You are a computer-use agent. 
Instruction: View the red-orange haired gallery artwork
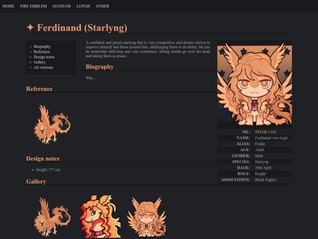(x=100, y=216)
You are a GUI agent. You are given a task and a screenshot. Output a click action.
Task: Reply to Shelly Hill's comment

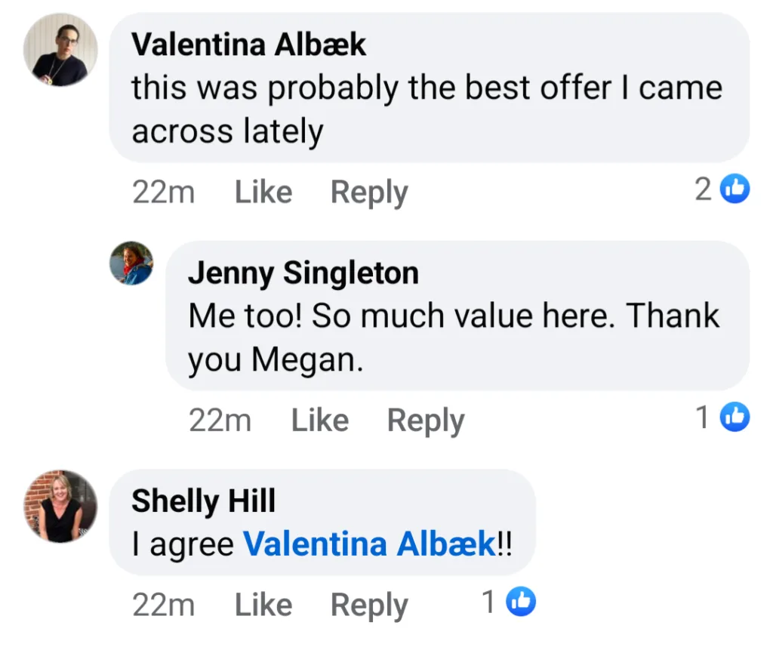pos(368,605)
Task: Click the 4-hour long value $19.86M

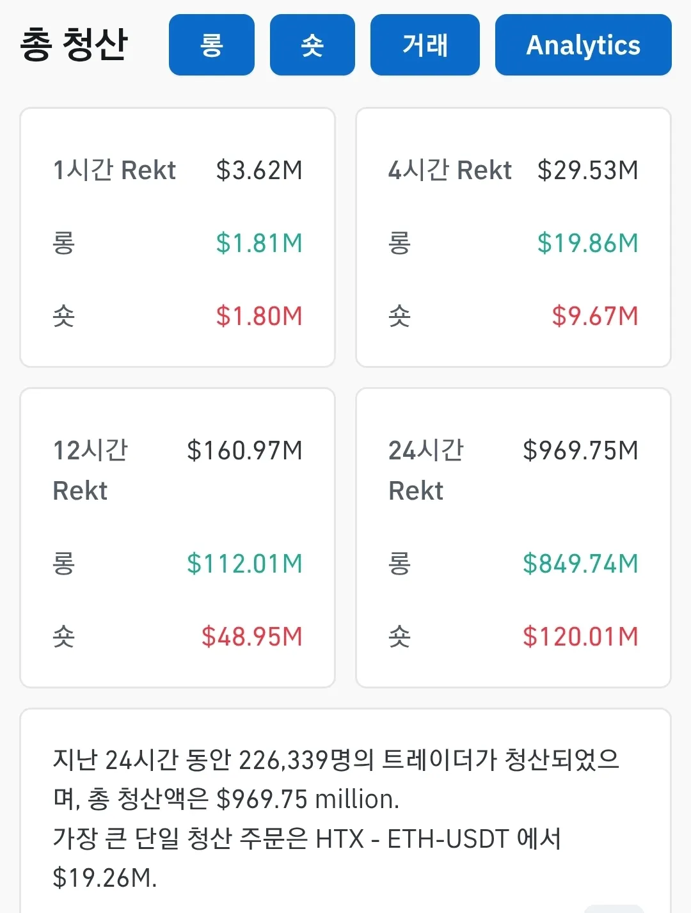Action: point(587,243)
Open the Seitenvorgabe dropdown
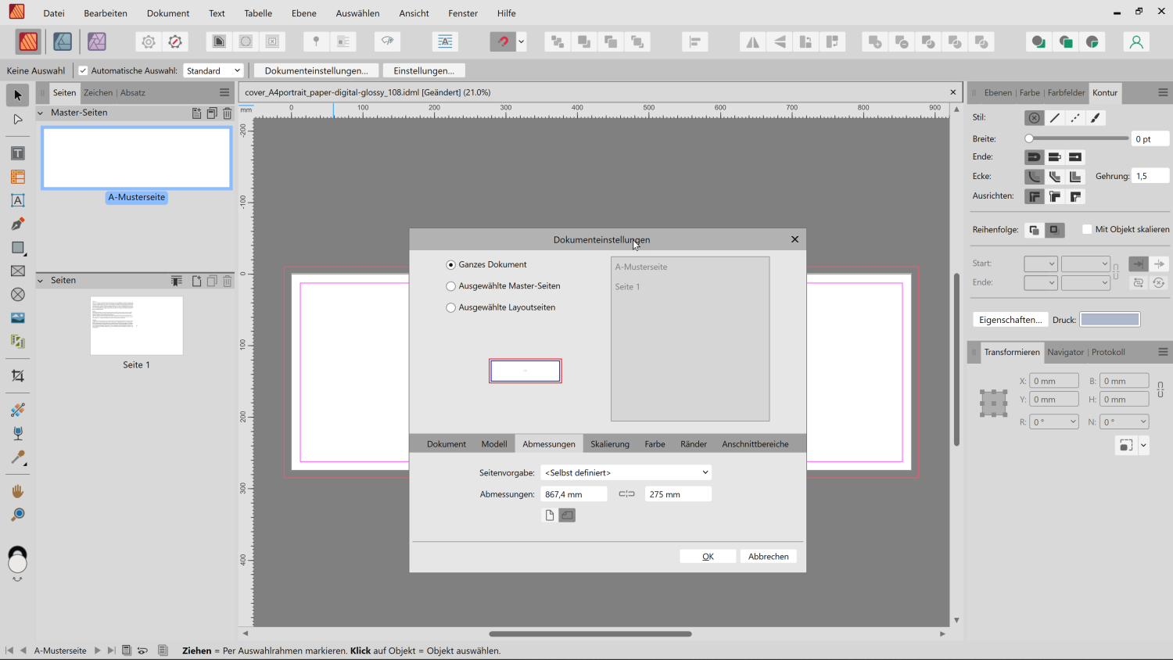Viewport: 1173px width, 660px height. tap(626, 472)
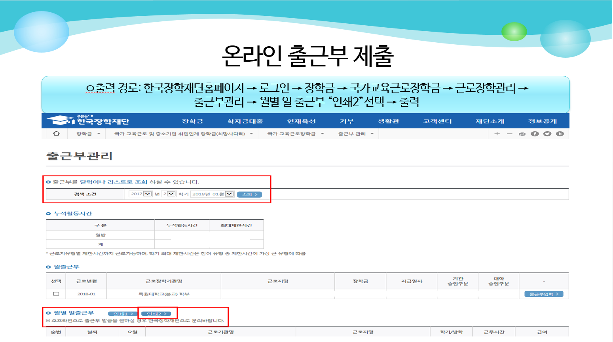Open the 고객센터 top menu
This screenshot has width=613, height=342.
point(437,121)
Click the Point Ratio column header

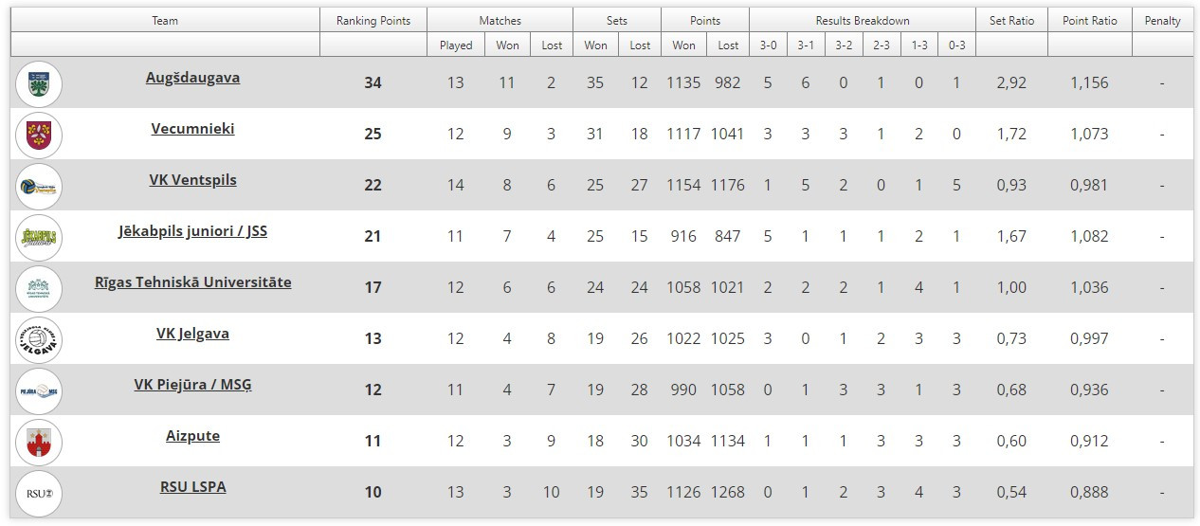pyautogui.click(x=1089, y=21)
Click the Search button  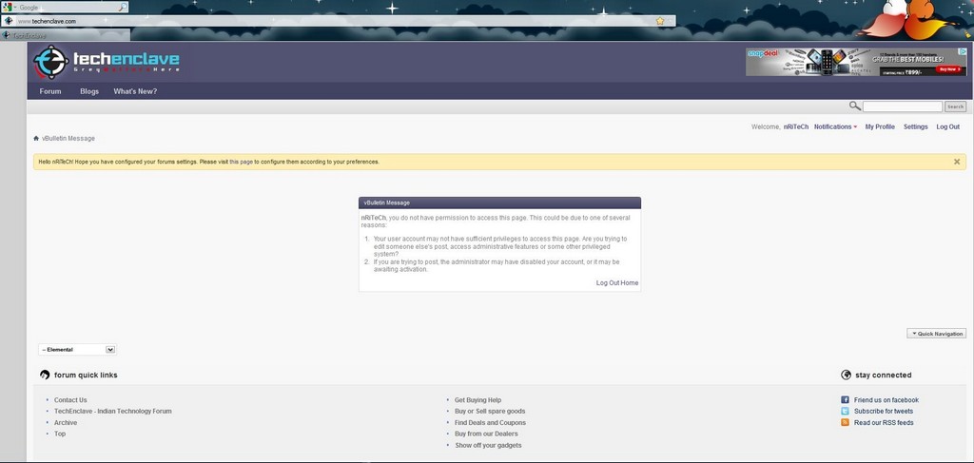coord(955,106)
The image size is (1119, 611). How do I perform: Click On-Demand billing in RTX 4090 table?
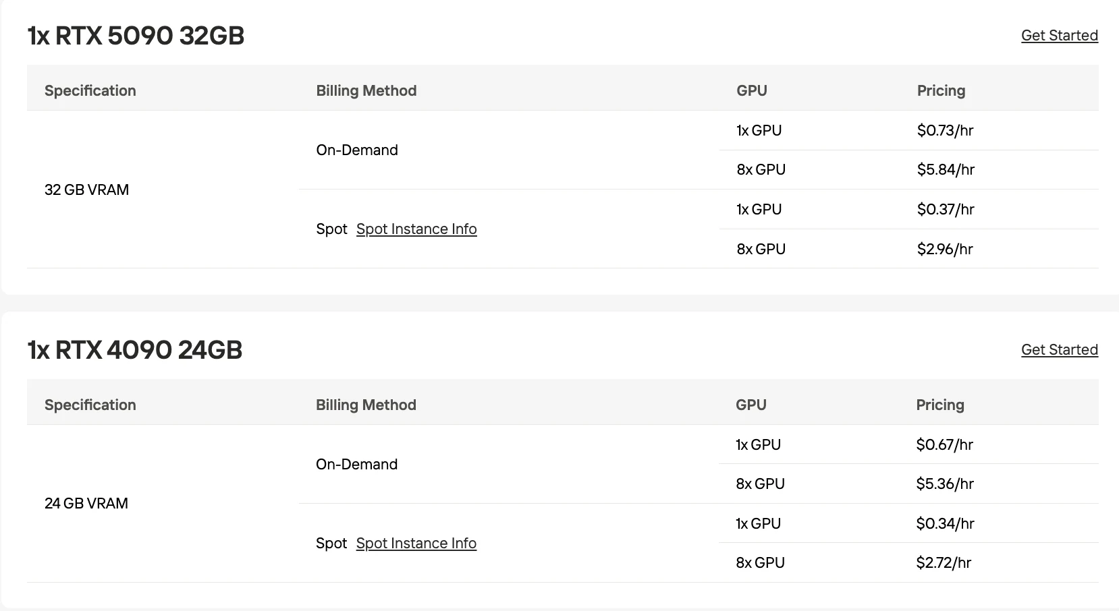pos(356,464)
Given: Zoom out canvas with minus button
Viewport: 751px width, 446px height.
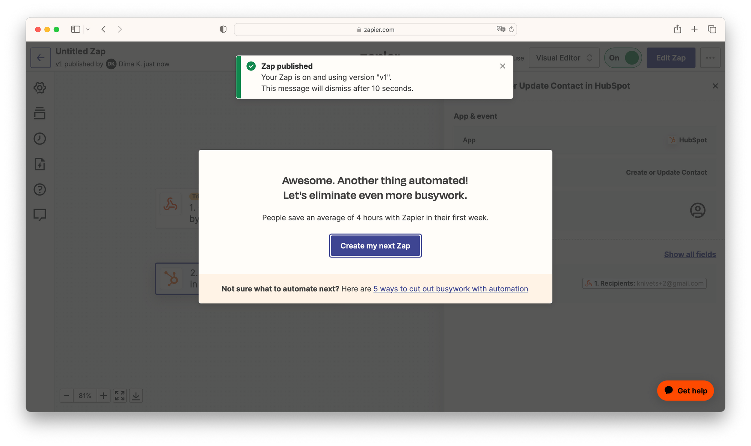Looking at the screenshot, I should click(x=66, y=396).
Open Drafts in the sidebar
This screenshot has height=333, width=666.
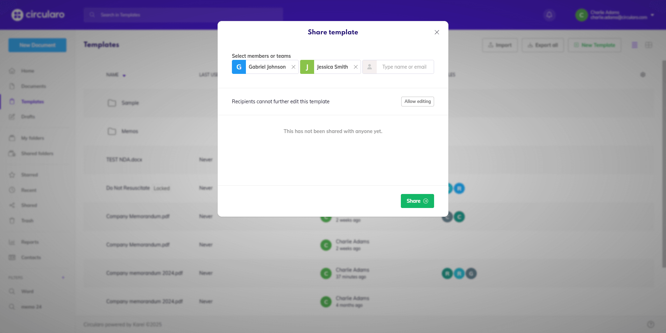(28, 117)
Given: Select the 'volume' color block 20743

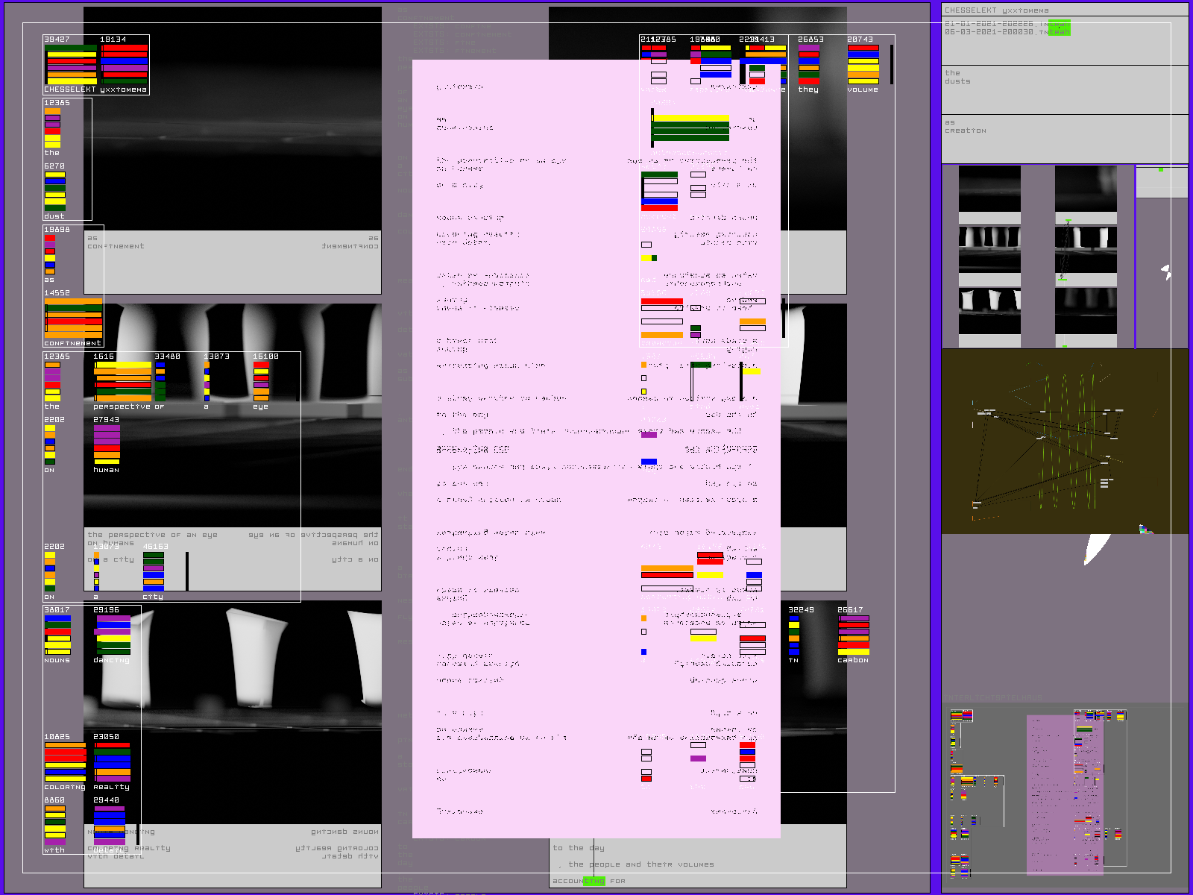Looking at the screenshot, I should coord(863,64).
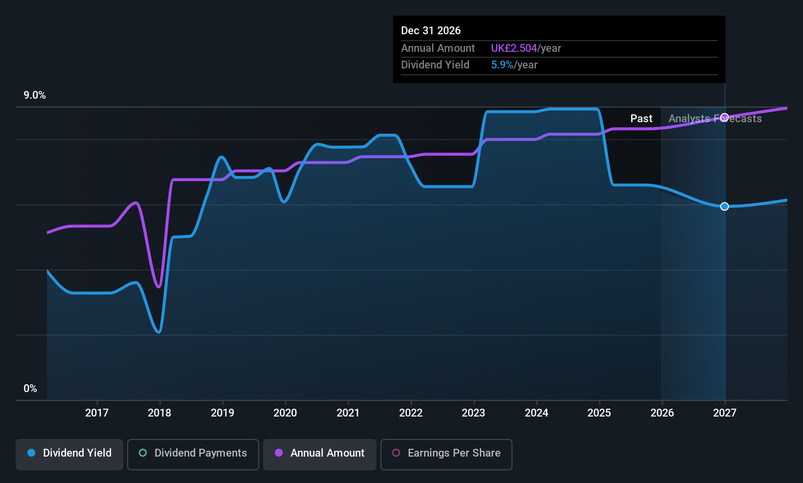
Task: Click the 2018 x-axis year label
Action: [159, 413]
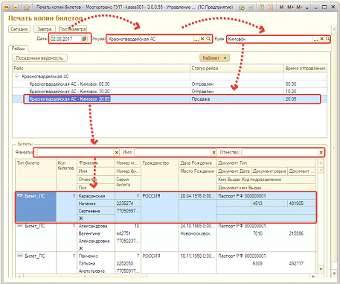Open selection dialog for Куда field
340x284 pixels.
click(x=315, y=39)
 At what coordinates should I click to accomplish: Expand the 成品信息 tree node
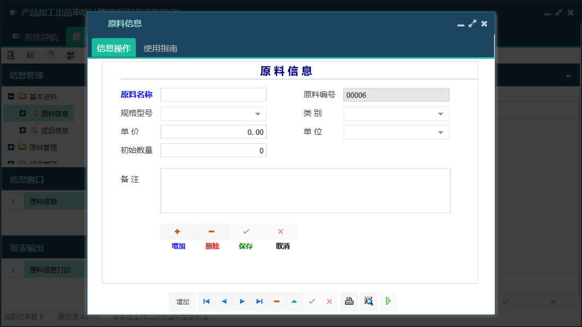(22, 130)
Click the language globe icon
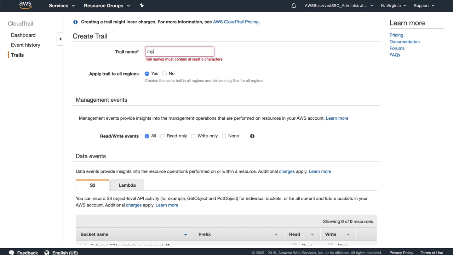The height and width of the screenshot is (255, 453). [47, 253]
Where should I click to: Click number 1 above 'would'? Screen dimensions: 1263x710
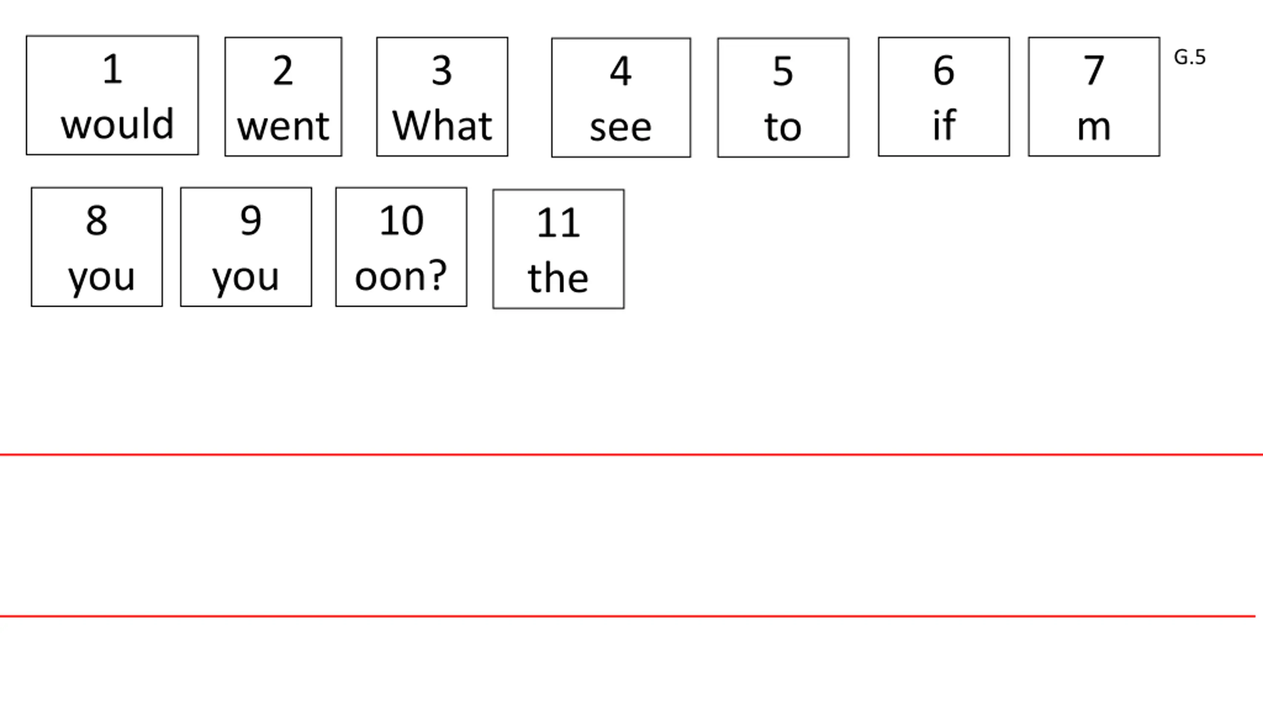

**Work required:**
Copy out each line of the data that includes the string "agent".

**Response:**
You are a computer-use agent. 
You are a GUI agent. You are given a task and a screenshot. Output a click action.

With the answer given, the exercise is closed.